The Bill attempts to tackle corruption by making bosses-chief executives, general managers, members of boards of directors-accountable for the actions of subordinates. But this provision could easily be misused to frame organisational heads, by enticing or coercing low-level employees, so I suggested making them punishable only if the act was carried out with their knowledge. This, too, was rejected.

The wording of the CIAA bill on the confiscation of property earned by corrupt means is, again, flawed, impractical and unjust. The first part states that the property of a person found guilty of corruption would be confiscated irrespective of who legally owns it. Two UML MPs proposed that this clause be amended, but this was also rejected. Some MPs proposed an amendment clause barring anyone found guilty of corruption from contesting elections for five years. There are already laws in place that prohibit anyone found guilty of a criminal act or of moral degradation from contesting elections for six years but an act of corruption is not necessarily covered by that. This, too, was rejected.

The submission of wealth and property statements seems to be a main strategy adopted by the Bills to curb corruption. The efficacy of this is dubious, given the context of prevailing tax policies, and modes of sale and purchase of property. We have tax deduction at source (TDS) for income earned as salary, interest and from rentals, but documentary evidence of tax deducted is not provided to the income-earner.

If a system of providing proof of TDS is initiated, that may help in future but it may not be possible to furnish evidence of all income earned in the past, even legal income. We don't have a capital gains tax, so there's no way of proving income earned from sale of land, building or stocks. Our economy allows for many ways to hide wealth. Such provisions might simply fuel the black or parallel economy. Wealth declaration hasn't worked even in countries with more organised economies and tax systems. In our case, with the lack of confidentiality, it might just become another tool to harass political enemies.

The first version of the Bills contained a section imposing a statutory time limit of two years after retirement for a rastra sewak to be investigated and prosecuted. The Lower House removed this, exposing retired public officials to possible investigations for the rest of their lives. The experience of persons investigated by the CIAA show that such interrogations are punishing even if those accused are eventually found innocent. I suggested changing the statutory limit to six years, with a proviso to waive this if the charge was one that could result in imprisonment of more than five years. It was rejected.

Finally, I proposed an amendment to shield from prosecution all acts undertaken with good intentions. I was accused of trying to protect the corrupt. According to the Bills, in almost all cases malafide intention has to be proven to establish corruption.
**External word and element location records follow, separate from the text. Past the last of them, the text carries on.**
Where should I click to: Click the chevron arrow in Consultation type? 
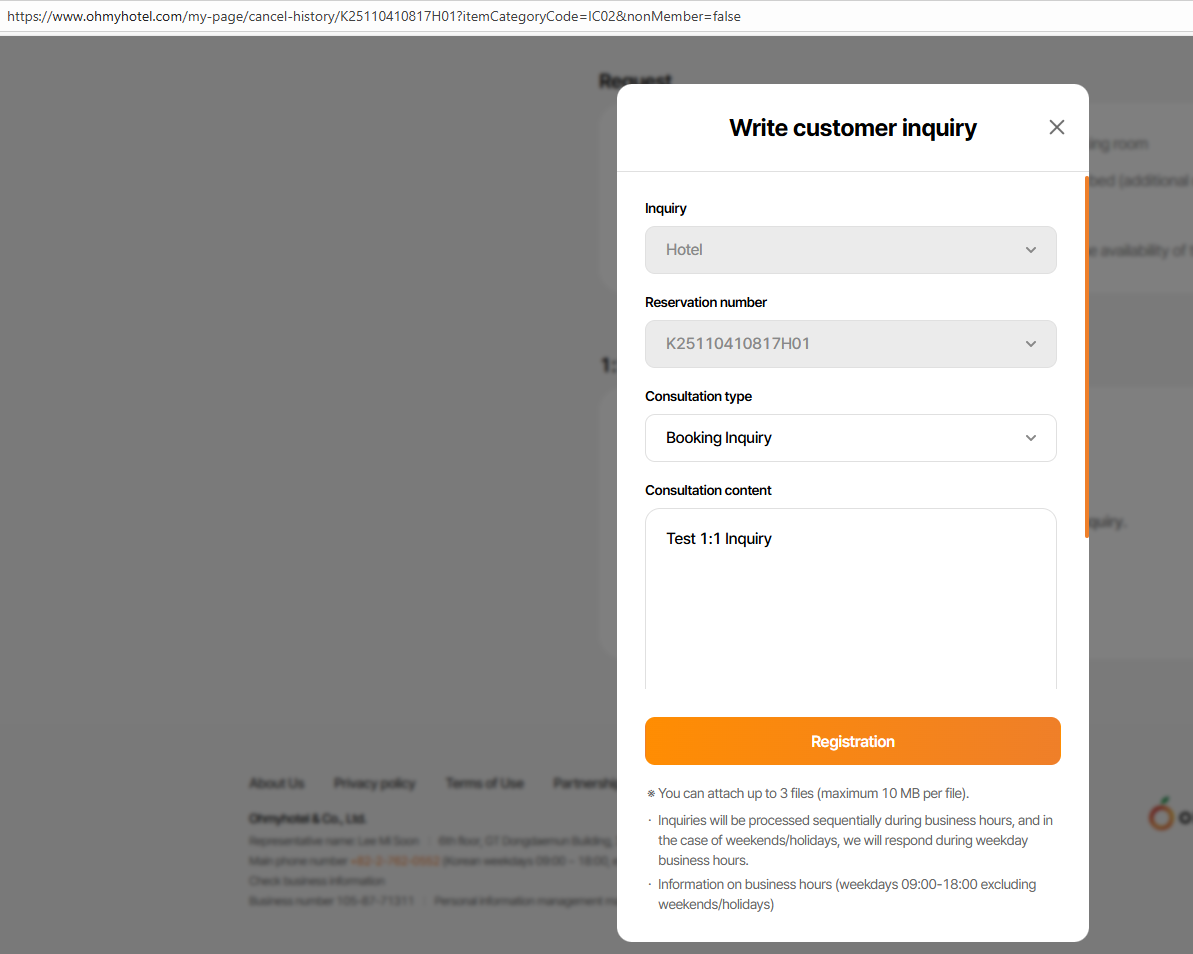click(x=1031, y=438)
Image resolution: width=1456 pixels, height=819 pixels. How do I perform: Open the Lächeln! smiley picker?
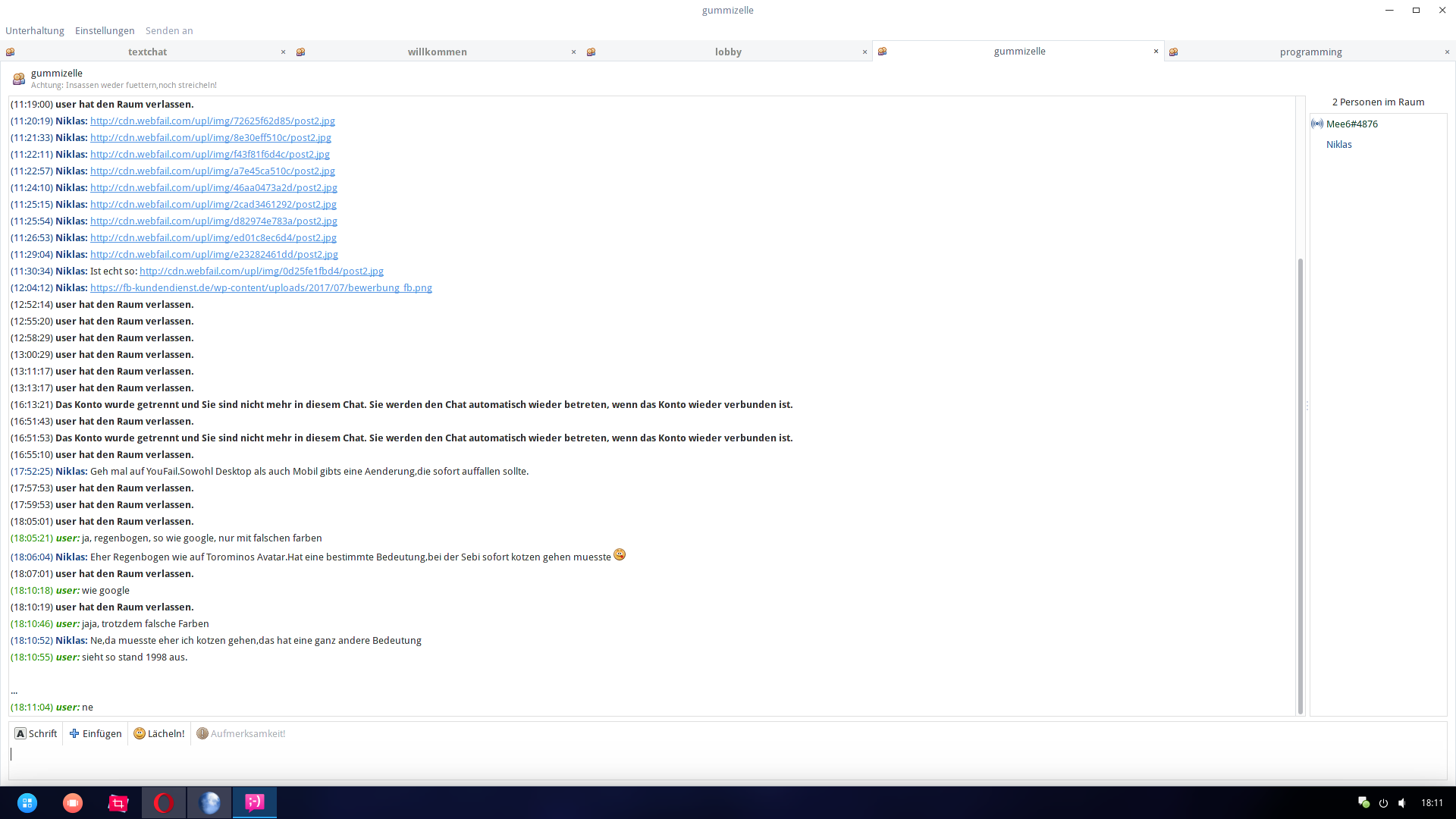[159, 733]
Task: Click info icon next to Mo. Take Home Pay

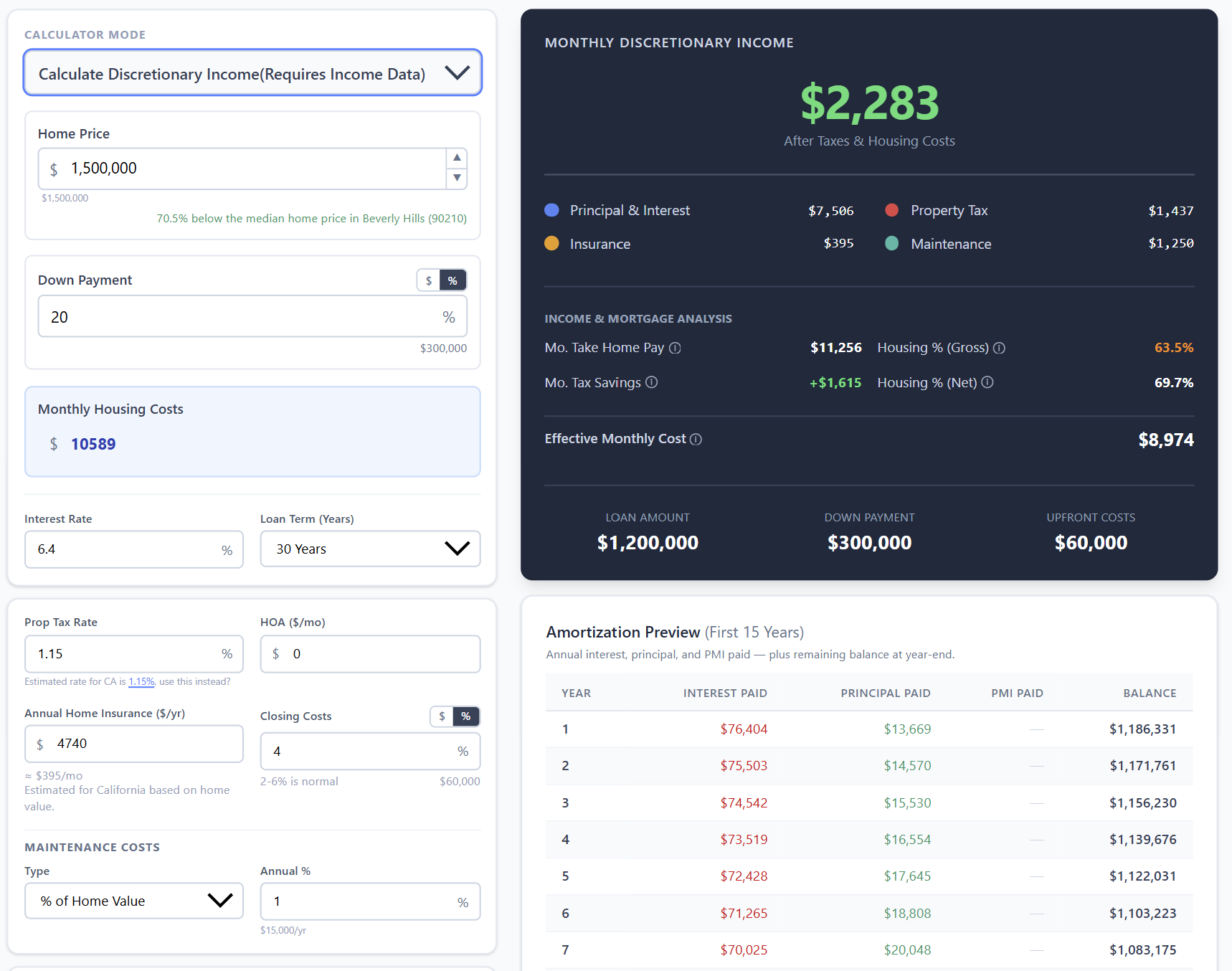Action: [675, 348]
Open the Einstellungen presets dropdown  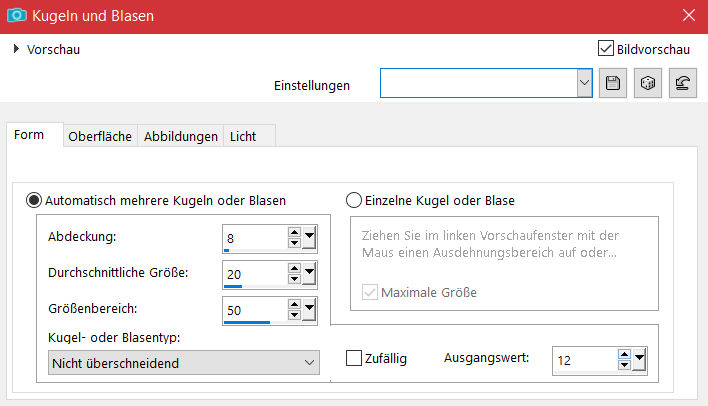coord(584,84)
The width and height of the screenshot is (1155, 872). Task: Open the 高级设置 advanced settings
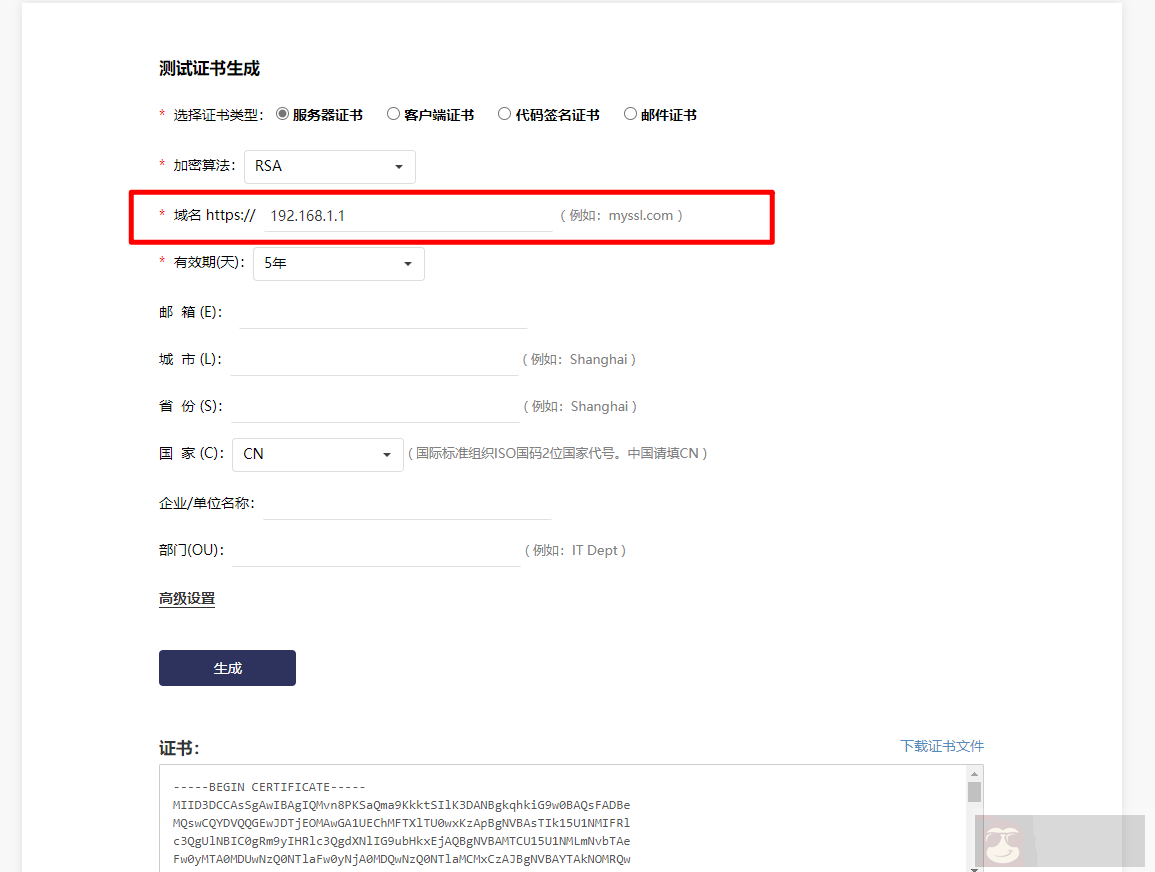(x=185, y=597)
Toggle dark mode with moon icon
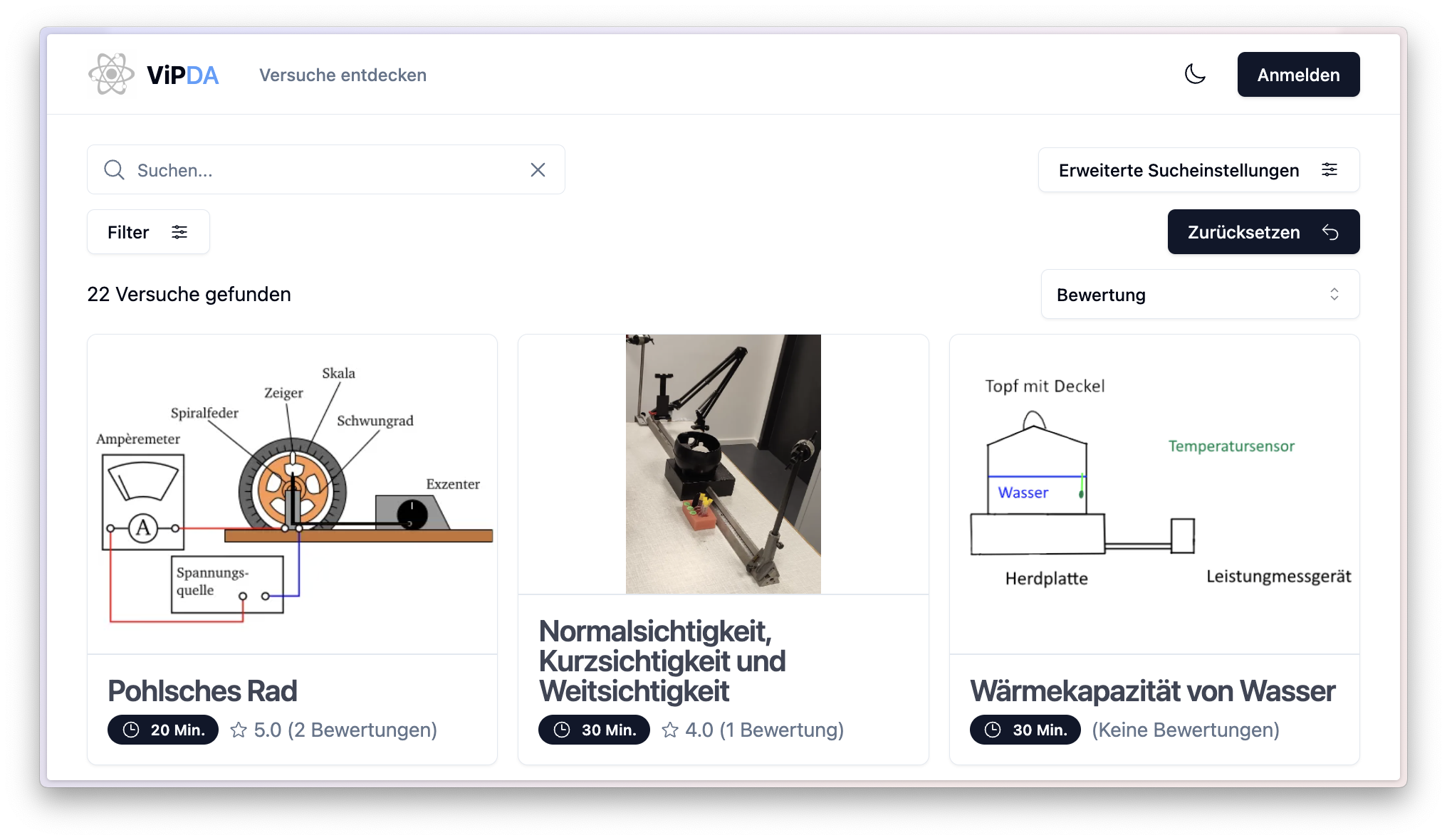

Of course it is important to deal strongly with those who engage in corruption, but it is equally vital to protect those who are not guilty.

Corruption results in bad governance, but good governance can only come about if rastra sewaks are encouraged and empowered to make the right decisions. Moreover, only a court can decide good or bad intentions behind an act. Also as it would be the responsibility of the prosecution to establish malafide intention, it would also be the responsibility of the defendant to establish bonafide intention. It cannot therefore be deemed as a loophole. This type of provision already exists in many of the other laws. Rejected.
Amendments are needed to remove the flaws in the anti-corruption acts. Prof Samuel P Huntington, in his book Political Order in Changing Societies says: "In a society where corruption is widespread the passage of strict laws against corruption serves only to multiply the opportunities for corruption."

(Dr Roop Jyoti is vice-chairman of the Jyoti Group and member of the Upper House.)